Dalam sejarahnya, sepert halnya di Indonesia, selain sebagai tempat ibadah, masjid seringkali menjadi pusat penyebaran keilmuan dan gerakan perjuangan melawan penjajah. Masjid Kebondalem, misalnya. Masjid yang berada di Desa Argomulyo, Kecamatan Sedayu, Kabupaten Bantul, Yogjakarta ini keberadaannya menjadi saksi bisu bahwa masjid juga berfungsi sebagai pusat penyebaran keilmuan dan gerakan perjuangan melawan penjajah bagi masyarakat sekitarnya.
Dalam sejarah penyebaran Islam di Indonesia, Masjid Kebondalem tercatat sebagai salah satu masjid yang tertua di Nusantara. Masjid ini didirikan oleh Kiai Muhammad Shareh yang merupakan ulama atau ahli agama yang menyebarkan Islam di wilayah Sedayu. Masjid berdiri sejak abad ke-18 M.
Dalam sejarahnya, pada awalnya Masjid Kebondalem dibangun dengan berdinding bambu. Rupanya, pembangunan masjid ini sebagai salah satu ikhtiar perjuangan dari Kiai Shareh dalam menyebarkan ajaran Islam. Melalui Masjid Kebondalem ini, Kiai Shareh berhasil mengajak masyarakat setempat untuk untuk meramaikan masjid. Selain beribadah, juga belajar ilmu agama kepada Kiai Shareh.

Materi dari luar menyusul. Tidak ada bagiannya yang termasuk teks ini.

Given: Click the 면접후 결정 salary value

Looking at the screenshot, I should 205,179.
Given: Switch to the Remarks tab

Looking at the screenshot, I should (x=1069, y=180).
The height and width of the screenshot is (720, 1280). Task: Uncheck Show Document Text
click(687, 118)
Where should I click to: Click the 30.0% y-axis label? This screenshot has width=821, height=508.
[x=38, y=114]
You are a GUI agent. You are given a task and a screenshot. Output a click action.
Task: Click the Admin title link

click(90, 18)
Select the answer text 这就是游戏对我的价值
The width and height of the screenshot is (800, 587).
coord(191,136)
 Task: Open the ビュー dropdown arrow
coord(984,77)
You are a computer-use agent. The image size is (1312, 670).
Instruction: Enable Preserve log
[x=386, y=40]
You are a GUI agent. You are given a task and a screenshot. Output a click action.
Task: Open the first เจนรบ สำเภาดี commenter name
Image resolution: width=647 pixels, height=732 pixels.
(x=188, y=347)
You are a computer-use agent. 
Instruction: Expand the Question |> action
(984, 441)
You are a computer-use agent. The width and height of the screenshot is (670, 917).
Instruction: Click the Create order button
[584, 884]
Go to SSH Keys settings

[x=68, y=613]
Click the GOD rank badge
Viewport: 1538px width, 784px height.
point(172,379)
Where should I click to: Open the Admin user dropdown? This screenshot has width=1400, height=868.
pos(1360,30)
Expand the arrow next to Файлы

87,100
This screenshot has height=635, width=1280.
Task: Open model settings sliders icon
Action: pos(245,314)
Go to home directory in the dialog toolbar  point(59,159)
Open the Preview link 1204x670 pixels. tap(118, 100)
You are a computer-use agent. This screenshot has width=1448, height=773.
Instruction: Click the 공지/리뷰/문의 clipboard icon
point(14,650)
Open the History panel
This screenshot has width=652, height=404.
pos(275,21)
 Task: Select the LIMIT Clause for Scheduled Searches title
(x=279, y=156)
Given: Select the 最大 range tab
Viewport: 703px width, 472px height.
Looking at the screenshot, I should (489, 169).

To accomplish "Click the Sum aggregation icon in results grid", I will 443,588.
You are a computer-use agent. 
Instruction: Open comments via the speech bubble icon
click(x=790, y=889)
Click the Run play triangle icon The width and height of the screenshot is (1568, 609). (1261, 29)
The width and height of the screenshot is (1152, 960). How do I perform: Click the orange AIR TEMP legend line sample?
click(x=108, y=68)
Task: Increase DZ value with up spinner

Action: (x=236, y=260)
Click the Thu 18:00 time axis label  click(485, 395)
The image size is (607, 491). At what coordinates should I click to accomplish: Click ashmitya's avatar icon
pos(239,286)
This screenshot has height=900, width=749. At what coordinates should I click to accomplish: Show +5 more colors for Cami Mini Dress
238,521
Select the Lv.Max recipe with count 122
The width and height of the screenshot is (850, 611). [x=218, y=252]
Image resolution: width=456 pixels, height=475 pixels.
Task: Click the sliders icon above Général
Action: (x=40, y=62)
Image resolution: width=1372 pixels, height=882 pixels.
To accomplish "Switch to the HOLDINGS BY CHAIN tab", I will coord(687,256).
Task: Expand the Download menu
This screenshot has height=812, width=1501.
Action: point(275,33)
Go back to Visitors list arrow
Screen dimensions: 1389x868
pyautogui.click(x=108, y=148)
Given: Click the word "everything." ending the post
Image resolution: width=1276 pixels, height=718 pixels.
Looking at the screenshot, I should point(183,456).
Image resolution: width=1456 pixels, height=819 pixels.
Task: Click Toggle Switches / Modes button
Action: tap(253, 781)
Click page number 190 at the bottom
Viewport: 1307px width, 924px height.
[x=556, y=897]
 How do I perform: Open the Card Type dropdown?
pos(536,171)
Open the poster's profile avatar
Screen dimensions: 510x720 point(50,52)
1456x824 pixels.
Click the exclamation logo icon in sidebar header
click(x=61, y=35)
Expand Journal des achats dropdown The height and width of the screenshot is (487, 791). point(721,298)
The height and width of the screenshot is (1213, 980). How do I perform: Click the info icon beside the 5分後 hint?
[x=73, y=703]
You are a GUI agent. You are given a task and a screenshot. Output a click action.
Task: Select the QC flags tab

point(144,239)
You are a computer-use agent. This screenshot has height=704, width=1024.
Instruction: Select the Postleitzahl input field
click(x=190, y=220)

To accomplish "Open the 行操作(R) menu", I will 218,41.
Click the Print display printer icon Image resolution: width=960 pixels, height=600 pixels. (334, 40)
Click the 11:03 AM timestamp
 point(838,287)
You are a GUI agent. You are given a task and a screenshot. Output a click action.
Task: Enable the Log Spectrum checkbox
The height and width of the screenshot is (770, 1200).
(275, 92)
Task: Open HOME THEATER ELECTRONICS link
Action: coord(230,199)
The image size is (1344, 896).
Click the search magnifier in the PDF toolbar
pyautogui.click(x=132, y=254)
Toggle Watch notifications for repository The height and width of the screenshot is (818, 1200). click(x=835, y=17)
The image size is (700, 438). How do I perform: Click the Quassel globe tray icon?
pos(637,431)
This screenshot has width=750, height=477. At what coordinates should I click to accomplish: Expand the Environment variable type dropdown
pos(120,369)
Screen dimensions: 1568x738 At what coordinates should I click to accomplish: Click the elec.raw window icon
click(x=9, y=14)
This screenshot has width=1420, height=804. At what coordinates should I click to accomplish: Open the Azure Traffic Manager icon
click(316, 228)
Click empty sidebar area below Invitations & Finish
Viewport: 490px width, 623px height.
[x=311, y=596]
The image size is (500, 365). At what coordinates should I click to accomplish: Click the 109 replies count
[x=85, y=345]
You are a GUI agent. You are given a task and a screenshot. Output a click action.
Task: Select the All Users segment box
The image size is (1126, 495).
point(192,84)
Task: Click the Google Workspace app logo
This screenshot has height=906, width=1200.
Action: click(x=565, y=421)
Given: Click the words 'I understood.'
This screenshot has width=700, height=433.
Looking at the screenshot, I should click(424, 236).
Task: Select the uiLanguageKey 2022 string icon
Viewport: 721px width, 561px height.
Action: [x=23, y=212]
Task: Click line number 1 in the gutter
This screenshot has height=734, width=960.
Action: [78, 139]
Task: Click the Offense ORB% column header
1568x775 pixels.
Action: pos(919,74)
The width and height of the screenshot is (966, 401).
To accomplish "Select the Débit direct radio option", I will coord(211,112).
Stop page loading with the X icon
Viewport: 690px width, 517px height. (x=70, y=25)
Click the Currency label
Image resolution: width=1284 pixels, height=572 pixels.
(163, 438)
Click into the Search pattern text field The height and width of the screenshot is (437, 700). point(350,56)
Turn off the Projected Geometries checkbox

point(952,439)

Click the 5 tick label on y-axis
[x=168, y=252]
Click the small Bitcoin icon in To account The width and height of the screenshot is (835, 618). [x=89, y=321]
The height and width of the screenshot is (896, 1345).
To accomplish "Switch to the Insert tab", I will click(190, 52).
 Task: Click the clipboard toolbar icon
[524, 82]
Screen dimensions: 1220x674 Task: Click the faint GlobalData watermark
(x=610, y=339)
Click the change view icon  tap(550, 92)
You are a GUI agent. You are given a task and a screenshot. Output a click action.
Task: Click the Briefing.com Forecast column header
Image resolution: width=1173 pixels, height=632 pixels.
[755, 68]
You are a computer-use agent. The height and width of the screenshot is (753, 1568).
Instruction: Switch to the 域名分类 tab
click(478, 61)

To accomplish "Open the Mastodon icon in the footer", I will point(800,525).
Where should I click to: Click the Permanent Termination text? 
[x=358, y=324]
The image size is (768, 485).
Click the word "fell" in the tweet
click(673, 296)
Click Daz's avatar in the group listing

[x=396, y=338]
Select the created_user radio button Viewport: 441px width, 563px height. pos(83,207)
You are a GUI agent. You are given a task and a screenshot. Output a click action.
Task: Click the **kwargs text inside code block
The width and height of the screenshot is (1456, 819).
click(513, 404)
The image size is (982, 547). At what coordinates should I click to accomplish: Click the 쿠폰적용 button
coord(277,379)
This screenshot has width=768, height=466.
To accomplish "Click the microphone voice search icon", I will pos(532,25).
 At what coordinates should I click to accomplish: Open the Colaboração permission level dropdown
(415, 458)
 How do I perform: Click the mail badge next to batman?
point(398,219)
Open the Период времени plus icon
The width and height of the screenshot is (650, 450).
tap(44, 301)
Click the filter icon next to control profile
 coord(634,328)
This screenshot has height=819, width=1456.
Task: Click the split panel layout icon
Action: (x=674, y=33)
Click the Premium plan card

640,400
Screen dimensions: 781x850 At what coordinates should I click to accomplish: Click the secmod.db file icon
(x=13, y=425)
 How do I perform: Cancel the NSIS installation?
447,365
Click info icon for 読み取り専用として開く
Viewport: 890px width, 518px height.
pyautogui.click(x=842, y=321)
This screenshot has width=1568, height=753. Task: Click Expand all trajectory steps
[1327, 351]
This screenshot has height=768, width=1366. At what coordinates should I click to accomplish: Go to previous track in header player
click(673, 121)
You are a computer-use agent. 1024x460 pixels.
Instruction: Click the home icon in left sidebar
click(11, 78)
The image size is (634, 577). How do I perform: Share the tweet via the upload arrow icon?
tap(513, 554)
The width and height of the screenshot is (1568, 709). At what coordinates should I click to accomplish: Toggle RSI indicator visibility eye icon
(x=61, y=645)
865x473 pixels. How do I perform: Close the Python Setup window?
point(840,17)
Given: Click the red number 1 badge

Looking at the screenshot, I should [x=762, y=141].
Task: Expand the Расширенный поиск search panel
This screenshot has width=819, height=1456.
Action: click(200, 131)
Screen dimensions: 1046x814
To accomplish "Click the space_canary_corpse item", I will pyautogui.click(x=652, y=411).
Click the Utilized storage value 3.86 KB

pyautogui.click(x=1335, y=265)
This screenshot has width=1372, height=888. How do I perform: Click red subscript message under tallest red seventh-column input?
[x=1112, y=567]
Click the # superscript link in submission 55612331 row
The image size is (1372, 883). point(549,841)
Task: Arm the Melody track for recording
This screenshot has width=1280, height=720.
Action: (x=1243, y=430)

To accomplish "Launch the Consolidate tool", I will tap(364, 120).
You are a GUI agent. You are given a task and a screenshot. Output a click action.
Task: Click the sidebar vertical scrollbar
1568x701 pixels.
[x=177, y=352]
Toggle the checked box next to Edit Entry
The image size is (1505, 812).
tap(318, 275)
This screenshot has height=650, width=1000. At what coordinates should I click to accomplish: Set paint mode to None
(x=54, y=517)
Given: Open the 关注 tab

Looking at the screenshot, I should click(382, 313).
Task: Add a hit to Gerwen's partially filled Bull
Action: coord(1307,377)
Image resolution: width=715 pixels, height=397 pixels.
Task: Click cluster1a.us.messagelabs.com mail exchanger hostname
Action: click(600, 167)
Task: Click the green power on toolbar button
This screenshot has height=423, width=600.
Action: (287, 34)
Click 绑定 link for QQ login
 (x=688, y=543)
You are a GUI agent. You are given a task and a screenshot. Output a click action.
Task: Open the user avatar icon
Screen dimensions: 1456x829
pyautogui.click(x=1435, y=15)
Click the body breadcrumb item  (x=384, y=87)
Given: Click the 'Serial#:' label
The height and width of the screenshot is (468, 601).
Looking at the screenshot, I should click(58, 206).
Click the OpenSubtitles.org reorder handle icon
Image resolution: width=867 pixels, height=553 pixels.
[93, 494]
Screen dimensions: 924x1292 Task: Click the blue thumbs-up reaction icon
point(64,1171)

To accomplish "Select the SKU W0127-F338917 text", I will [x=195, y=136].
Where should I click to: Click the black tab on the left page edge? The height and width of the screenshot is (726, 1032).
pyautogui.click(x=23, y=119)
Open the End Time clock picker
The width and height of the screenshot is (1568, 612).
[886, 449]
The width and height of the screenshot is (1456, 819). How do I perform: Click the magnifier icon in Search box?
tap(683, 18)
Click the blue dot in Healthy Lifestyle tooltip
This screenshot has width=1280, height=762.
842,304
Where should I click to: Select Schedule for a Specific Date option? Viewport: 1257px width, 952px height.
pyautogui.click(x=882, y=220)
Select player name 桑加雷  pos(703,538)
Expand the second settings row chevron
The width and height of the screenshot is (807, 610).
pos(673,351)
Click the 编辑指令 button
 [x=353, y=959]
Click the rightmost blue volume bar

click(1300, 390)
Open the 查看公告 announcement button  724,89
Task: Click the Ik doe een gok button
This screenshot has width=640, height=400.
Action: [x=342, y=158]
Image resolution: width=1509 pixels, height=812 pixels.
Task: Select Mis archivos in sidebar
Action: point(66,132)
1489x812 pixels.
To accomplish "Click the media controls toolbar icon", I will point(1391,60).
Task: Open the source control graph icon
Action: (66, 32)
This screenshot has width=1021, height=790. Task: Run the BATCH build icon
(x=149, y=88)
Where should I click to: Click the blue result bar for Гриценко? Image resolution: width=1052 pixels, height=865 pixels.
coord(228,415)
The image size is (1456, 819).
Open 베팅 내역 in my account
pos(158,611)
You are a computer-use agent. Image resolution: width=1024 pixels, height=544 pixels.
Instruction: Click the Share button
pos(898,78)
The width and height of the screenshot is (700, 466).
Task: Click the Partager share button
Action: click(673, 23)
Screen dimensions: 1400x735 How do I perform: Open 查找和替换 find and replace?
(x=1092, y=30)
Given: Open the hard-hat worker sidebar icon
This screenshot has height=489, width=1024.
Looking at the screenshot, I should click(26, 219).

Tapi perjuangan Kiai Shareh untuk menyebarkan Islam di Sedayu tidak mulus-mulus amat. Mungkin karena bangunannya hanya berdinding bambu, suatu hari masjid tersebut hangus terbakar. Tinggal puing dan abu. Menurut penuturan Nuryanto (Interview Nuryanto: 2023), kebakaran tersebut disulut jatuhnya lampu teplok (ublik), dana pi segera menjalar melahap bangunan masjid.
Kemudian, masjid tersebut dibangun kembali dengan bahan yang sama. Baru di masa putra Kiai Shareh, yaitu Kiai Khalifah, Masjid Kebondalem bisa dibangun kembali secara permanen dengan beton dan tembok. Menurut penuturan Bibit (Interview Bibit: 2023), Kiai Khalifah merupakan orang dekatnya Pangeran Diponegoro dan bergelar Pangeran Cokro Kertopati.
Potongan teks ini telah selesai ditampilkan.